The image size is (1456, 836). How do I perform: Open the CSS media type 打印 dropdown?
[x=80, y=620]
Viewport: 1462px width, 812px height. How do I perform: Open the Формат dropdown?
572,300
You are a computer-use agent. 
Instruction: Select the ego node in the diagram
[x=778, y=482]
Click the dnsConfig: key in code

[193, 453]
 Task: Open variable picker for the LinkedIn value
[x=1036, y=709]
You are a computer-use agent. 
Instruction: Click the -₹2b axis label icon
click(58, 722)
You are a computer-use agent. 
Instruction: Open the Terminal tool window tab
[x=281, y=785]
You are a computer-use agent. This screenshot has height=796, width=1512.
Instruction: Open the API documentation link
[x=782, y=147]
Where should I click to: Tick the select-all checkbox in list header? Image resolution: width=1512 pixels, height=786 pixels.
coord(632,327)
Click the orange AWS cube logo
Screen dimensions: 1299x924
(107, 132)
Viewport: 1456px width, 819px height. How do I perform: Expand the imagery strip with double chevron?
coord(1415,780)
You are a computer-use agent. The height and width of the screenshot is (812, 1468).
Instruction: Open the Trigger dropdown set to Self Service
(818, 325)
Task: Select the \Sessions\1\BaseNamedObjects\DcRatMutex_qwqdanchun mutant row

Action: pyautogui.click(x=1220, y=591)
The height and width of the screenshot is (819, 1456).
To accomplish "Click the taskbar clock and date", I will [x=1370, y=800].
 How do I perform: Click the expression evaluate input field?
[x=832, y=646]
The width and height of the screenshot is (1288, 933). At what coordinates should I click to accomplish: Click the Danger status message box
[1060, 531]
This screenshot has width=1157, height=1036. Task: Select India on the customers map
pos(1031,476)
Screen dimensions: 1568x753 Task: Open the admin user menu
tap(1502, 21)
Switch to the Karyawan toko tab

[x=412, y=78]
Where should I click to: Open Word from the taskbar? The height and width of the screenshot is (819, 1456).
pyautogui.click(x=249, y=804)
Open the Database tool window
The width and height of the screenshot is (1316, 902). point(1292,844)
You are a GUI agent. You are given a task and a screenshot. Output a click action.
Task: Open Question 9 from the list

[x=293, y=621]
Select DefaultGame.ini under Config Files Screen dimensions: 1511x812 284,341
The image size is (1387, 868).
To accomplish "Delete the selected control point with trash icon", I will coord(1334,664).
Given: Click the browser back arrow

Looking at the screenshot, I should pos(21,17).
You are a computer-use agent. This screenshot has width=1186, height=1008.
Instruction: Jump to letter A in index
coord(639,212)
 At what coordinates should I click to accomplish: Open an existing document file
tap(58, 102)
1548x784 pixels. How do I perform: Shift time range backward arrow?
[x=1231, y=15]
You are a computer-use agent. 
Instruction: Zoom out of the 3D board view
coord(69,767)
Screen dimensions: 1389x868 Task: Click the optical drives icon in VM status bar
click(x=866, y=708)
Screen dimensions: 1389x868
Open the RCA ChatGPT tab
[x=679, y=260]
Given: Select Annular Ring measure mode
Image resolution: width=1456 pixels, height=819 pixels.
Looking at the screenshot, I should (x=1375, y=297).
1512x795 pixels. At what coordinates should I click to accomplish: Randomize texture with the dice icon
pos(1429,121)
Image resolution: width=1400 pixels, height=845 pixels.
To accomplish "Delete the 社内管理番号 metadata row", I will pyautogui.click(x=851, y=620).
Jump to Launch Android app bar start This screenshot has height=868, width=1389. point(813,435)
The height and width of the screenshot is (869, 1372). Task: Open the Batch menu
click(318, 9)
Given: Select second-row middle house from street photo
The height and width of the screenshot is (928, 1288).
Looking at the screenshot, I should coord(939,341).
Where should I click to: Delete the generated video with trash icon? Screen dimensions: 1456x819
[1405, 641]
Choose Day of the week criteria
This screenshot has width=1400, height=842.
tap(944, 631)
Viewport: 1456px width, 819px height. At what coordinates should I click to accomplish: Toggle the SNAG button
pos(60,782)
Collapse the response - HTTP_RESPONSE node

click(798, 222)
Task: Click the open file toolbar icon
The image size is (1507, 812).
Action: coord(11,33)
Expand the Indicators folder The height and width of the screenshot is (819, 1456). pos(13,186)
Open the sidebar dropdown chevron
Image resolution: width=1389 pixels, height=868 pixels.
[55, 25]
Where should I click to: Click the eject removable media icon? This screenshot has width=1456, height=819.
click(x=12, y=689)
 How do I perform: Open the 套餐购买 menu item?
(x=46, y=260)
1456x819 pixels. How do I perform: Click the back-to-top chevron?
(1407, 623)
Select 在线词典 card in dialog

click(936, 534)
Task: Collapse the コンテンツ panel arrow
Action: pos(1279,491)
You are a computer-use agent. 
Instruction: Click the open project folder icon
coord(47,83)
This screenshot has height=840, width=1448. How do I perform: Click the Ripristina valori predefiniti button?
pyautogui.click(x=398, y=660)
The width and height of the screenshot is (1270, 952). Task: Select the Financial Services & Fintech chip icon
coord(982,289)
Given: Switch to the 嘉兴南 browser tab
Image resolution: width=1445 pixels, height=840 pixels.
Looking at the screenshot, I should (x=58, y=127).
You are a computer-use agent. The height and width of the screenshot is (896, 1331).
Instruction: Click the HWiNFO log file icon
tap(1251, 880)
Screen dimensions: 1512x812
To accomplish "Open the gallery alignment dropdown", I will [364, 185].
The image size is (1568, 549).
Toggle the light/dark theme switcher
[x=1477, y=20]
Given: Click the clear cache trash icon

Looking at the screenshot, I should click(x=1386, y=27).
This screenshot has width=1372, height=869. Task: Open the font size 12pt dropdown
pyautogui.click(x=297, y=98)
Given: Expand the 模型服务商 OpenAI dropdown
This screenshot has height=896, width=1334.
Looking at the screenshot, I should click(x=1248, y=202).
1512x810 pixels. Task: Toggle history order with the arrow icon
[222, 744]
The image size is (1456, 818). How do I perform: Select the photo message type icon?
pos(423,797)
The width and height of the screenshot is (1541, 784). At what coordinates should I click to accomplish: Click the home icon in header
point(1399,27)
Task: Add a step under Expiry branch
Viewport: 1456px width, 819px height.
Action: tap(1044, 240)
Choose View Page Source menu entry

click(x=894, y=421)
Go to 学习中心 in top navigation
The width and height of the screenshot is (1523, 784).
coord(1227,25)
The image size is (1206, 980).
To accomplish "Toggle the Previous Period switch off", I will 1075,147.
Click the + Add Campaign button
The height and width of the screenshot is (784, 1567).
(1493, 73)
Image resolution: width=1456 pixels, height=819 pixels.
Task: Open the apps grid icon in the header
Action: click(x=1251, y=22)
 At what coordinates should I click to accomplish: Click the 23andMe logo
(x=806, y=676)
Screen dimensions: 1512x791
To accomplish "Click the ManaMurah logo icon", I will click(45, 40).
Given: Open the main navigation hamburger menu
....
• TASK TO COMPLETE:
Set down, from the entries above, exactly the lines from the one with "Jump to Launch" up to and including the one with "Open the sidebar dropdown chevron", and no other lines.

• RESPONSE BOX:
Jump to Launch Android app bar start This screenshot has height=868, width=1389. point(813,435)
The height and width of the screenshot is (869, 1372). Task: Open the Batch menu
click(318, 9)
Given: Select second-row middle house from street photo
The height and width of the screenshot is (928, 1288).
Looking at the screenshot, I should coord(939,341).
Where should I click to: Delete the generated video with trash icon? Screen dimensions: 1456x819
[1405, 641]
Choose Day of the week criteria
This screenshot has width=1400, height=842.
tap(944, 631)
Viewport: 1456px width, 819px height. At what coordinates should I click to accomplish: Toggle the SNAG button
pos(60,782)
Collapse the response - HTTP_RESPONSE node

click(798, 222)
Task: Click the open file toolbar icon
The image size is (1507, 812).
Action: coord(11,33)
Expand the Indicators folder The height and width of the screenshot is (819, 1456). pos(13,186)
Open the sidebar dropdown chevron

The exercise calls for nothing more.